* **Task item**
Read the records below and copy each line that contains "will".

Stored records

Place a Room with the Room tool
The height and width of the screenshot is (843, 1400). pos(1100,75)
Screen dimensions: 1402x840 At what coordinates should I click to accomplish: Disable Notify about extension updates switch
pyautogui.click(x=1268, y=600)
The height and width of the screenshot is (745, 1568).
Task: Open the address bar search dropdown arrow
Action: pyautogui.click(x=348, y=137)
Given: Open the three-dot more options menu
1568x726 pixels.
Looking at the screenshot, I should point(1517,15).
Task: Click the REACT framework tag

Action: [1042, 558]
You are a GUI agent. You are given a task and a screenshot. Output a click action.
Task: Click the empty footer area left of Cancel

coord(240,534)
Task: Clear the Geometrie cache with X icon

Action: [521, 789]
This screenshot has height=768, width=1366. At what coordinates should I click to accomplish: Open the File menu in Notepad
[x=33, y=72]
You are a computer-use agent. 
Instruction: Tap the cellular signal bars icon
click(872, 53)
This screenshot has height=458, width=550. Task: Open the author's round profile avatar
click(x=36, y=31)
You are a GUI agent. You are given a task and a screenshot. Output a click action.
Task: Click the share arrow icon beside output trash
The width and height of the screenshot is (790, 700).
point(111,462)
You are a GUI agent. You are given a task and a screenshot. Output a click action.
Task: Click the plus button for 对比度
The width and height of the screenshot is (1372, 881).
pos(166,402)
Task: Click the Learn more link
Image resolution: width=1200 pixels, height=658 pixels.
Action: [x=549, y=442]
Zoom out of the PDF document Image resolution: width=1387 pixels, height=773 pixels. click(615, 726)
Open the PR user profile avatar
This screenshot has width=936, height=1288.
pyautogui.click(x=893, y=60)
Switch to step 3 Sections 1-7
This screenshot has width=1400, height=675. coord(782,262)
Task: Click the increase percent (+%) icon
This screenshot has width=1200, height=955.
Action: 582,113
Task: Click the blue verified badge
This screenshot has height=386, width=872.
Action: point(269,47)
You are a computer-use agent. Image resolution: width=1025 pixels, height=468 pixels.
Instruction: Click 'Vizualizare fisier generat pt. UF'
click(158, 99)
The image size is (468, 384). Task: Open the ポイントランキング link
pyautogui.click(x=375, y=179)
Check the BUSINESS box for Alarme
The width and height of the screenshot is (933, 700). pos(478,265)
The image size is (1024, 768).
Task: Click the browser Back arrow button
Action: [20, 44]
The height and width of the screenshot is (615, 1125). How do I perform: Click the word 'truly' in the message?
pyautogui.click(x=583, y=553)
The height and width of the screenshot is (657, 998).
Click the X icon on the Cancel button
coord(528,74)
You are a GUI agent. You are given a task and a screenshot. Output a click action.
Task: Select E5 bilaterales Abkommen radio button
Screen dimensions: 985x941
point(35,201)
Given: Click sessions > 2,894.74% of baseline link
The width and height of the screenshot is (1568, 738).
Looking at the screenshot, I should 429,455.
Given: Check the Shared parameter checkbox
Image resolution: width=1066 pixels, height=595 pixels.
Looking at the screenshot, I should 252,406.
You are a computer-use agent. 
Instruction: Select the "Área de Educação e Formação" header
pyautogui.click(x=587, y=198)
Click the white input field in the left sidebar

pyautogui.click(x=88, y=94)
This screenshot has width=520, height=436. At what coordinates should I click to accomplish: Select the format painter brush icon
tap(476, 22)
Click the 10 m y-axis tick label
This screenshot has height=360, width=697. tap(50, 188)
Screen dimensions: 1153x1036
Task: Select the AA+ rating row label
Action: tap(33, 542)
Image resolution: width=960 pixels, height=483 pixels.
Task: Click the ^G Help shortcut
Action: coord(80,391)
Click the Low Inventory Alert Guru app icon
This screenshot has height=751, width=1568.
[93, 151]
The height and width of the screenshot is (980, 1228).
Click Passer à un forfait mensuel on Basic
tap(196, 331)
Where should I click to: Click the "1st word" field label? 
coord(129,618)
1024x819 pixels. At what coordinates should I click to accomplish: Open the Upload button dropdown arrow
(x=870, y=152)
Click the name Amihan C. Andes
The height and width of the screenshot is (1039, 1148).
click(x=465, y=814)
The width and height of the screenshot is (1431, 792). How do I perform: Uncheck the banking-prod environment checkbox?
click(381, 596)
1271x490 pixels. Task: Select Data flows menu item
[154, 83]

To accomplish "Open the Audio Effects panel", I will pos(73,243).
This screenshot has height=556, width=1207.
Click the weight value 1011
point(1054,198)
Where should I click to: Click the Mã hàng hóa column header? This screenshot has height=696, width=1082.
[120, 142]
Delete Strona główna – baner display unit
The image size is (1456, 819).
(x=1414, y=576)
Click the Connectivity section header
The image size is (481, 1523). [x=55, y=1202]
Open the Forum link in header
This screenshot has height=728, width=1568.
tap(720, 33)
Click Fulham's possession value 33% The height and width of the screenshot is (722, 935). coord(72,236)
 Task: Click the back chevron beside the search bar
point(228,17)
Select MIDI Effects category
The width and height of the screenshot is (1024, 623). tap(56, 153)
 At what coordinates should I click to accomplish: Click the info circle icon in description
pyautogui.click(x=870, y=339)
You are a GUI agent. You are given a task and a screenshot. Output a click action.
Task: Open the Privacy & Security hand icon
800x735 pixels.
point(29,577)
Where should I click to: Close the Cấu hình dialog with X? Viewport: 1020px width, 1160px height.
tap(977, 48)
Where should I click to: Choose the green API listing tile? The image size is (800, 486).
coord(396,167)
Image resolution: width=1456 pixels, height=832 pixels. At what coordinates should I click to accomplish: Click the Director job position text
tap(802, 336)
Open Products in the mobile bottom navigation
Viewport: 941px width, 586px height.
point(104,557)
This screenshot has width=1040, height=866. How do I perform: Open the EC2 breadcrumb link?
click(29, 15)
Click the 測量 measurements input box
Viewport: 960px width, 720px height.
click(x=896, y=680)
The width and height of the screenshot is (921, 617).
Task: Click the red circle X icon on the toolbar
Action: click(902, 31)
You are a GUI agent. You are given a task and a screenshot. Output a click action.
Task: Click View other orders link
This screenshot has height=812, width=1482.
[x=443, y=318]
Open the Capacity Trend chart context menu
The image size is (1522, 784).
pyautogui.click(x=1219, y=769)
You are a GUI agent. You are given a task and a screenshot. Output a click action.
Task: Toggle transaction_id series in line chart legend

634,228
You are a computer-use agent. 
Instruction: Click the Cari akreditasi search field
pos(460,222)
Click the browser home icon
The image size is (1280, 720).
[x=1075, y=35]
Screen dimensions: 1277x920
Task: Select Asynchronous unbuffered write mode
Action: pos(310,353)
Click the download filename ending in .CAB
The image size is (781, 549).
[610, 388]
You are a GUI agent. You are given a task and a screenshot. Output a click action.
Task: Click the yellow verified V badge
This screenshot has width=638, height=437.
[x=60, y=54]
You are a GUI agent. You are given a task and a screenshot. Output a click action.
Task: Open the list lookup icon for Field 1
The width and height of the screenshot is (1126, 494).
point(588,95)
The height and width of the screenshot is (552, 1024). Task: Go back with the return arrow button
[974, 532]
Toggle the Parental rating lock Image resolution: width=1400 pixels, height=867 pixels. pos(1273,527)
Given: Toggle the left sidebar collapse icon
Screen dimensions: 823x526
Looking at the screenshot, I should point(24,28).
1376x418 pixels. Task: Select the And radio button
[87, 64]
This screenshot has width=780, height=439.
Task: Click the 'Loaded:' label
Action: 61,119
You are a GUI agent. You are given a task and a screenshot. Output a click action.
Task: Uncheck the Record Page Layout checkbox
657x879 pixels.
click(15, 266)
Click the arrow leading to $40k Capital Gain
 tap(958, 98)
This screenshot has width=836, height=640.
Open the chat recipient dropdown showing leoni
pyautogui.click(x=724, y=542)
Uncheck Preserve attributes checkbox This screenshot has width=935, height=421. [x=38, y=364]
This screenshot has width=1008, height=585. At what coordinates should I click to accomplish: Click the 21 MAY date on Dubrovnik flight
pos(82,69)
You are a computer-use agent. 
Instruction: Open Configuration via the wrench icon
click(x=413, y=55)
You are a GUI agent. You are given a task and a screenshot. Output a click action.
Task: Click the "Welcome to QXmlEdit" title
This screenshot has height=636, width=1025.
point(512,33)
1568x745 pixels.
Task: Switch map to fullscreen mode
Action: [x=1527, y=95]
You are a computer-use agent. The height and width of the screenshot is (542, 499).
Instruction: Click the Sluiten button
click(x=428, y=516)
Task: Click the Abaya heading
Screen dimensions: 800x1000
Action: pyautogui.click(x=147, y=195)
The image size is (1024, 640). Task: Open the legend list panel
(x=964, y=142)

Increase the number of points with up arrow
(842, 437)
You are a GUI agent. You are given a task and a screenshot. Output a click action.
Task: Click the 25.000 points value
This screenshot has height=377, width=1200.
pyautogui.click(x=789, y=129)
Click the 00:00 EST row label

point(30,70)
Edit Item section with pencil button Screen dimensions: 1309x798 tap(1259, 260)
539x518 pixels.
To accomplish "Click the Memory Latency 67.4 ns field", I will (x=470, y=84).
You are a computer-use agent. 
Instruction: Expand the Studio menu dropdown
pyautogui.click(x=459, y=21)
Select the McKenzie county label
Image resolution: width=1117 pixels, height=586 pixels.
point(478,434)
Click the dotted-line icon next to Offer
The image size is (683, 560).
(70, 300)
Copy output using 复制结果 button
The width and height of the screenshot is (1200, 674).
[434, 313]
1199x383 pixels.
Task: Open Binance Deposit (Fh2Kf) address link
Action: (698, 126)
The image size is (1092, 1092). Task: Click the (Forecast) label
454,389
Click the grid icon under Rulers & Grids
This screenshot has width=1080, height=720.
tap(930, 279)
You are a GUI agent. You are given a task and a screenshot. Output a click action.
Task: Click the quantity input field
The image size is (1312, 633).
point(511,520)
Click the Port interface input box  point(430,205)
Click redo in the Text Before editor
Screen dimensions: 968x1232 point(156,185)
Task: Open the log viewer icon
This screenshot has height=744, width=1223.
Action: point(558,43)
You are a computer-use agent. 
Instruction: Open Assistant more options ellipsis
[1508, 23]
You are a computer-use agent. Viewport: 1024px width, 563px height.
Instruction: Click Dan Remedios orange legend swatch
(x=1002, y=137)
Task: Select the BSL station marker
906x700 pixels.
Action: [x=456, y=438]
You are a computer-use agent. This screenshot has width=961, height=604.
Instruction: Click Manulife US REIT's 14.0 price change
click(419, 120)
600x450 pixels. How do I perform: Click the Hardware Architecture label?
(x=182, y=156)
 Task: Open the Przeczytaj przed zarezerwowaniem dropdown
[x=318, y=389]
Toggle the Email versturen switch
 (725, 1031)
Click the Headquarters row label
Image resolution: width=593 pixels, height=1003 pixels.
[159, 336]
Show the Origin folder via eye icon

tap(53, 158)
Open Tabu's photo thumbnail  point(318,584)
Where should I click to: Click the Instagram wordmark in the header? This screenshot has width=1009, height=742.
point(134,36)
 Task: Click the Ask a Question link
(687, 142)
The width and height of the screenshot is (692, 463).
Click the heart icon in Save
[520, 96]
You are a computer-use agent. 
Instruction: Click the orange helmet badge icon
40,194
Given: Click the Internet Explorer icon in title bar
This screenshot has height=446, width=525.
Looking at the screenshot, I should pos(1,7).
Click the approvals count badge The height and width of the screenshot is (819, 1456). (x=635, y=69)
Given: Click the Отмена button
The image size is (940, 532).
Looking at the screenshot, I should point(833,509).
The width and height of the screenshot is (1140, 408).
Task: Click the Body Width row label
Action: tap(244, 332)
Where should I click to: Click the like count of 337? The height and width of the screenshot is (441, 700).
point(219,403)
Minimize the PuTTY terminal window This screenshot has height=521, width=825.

* **Task solution**
To accomplish "Open the Audio Effects panel", I will pos(73,243).
To accomplish "Click the Memory Latency 67.4 ns field", I will (x=470, y=84).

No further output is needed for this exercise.